Neurokinin and NMDA antagonists (but not a kainic acid antagonist) are antinociceptive in the mouse formalin model

Abstract

While much evidence implicates substance P (SP), an endogenous neurokinin (NK), as a primary sensory transmitter of acute pain in mammalian spinal cord, its role in continuous (tonic) pain is less clear. Although glutamate is co-localized with SP in dorsal root ganglion neurons, its role in nociceptive processing is uncertain.
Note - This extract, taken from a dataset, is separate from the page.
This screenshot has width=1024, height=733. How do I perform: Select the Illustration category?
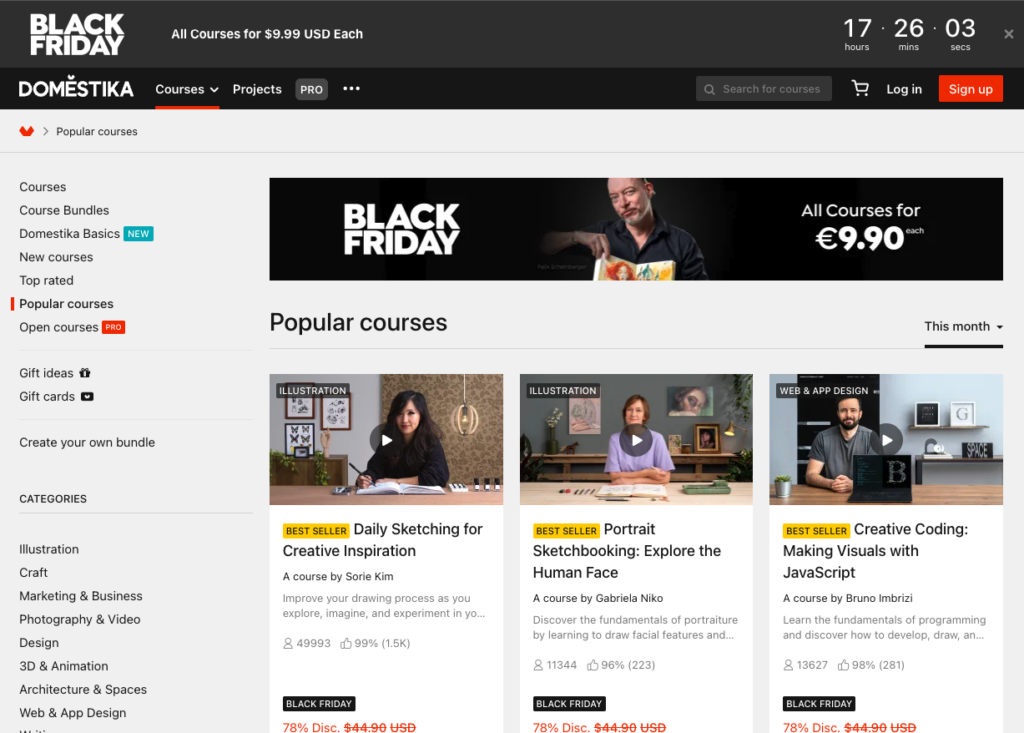[49, 549]
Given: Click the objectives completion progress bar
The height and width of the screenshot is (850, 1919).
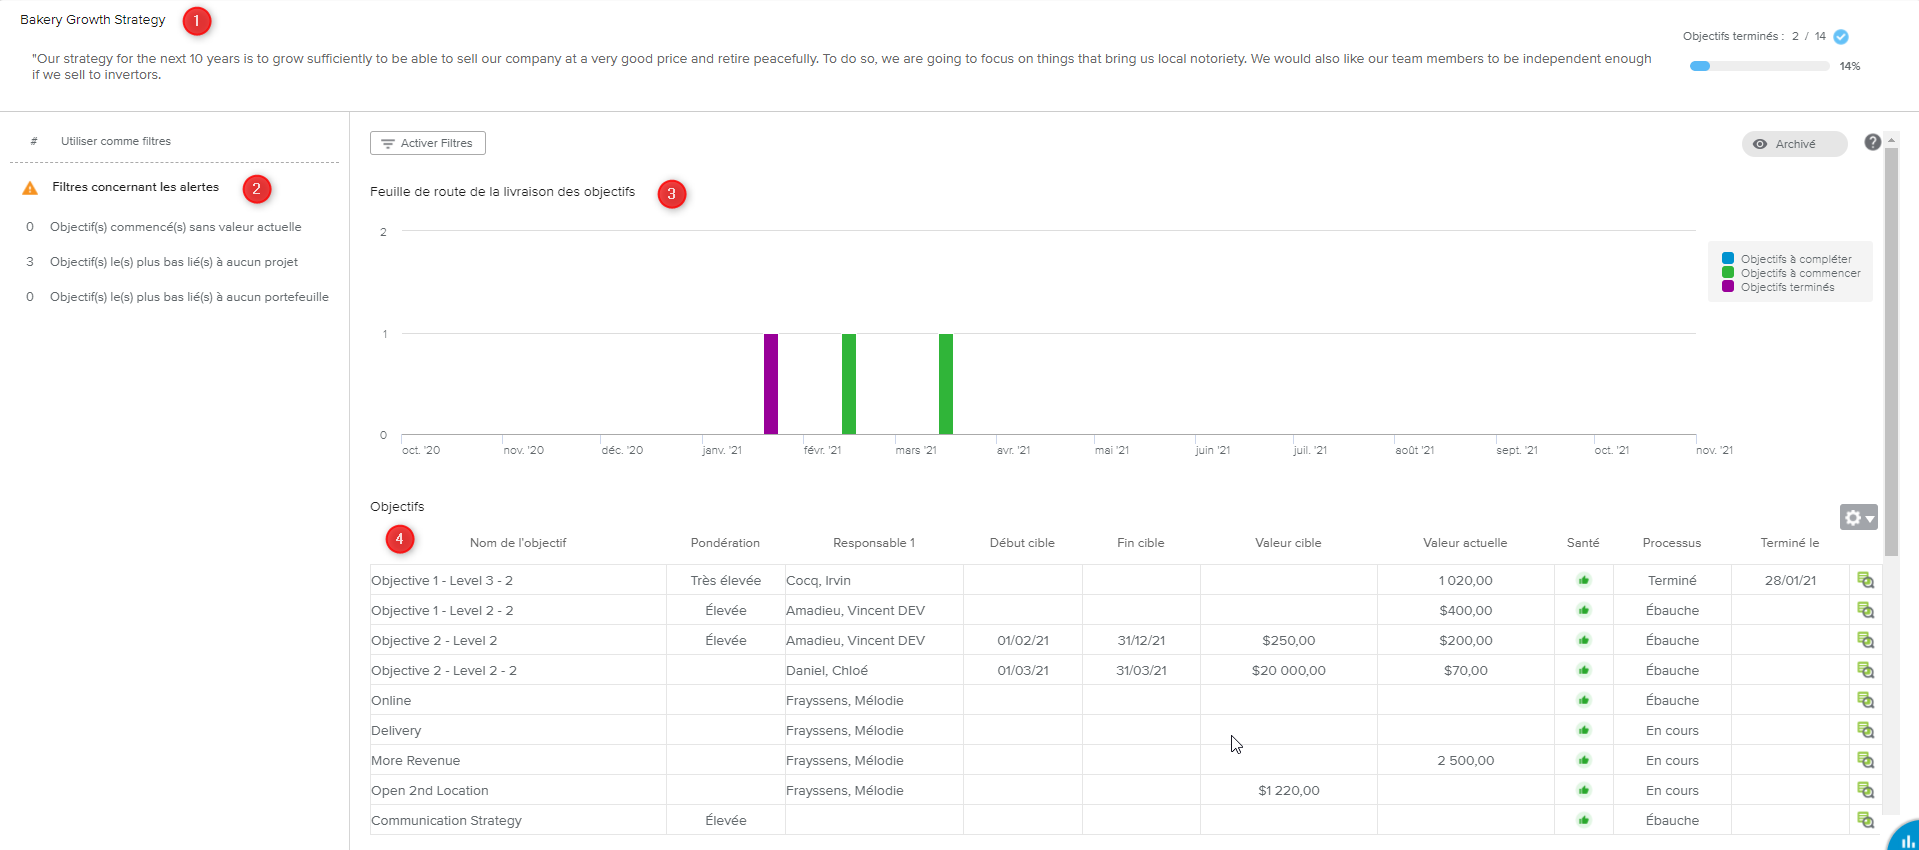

While antagonists of NKs and excitatory amino acids (EAAs) have been found to be antinociceptive in some acute assays, they have not been tested against tonic pain. We hypothesize that: NKs and EAAs contribute to signaling of tonic chemogenic nociception interaction between NK and EAA systems is important in determining the perceived intensity of a continuous noxious stimulus. We therefore evaluated two NK antagonists ([d-Pro²,d-Trp^7,9] SP (DPDT-SP, 0.26–6.6 nmoles, non-specific) and [d-Pro⁴,d-Trp^7,9,10,Phe¹¹]-SP(4–11) (DPDTP-octa, 1.6–12.3 nmoles, somewhat NK-1 selective)), as well as dl-2-amino-5-phosphonovalerate (dl-AP5, NMDA antagonist, 0.05–1 nmole) and urethane (a kainic acid (KA) antagonist at 2.5 μmoles) for antinociceptive activity in the mouse formalin model. Administered intrathecally (i.t.), dl-AP5 and both NK antagonists were significantly antinociceptive while urethane (2.5 μmoles) and naloxone (2.7 nmoles) were inactive. A₅₀ values for mean % analgesia, nmoles/mouse i.t. (95% CLs) were: DPDT-SP, 1.1 (0.79–1.6); DPDTP-octa, 3.9 (2.4–6.1); dl-AP5, 0.29 (0.16–0.71). The antinociception associated with 1.3 nmoles of DPDT-SP was not reversed by co-administering 2.7 nmoles of naloxone. Co-administration of 0.1 nmoles of dl-AP5 with either 1.3 nmoles of DPDT-SP or 3.3 nmoles of DPDTP-octa did not lead to additive antinociception. One nmole of dl-AP5 also produced significant antinociception in the mouse tail-flick test. These data support the contention that NK (probably NK-1) and NMDA (but not KA) receptors are involved in spinal processing of tonic chemical/inflammatory nociception in mice.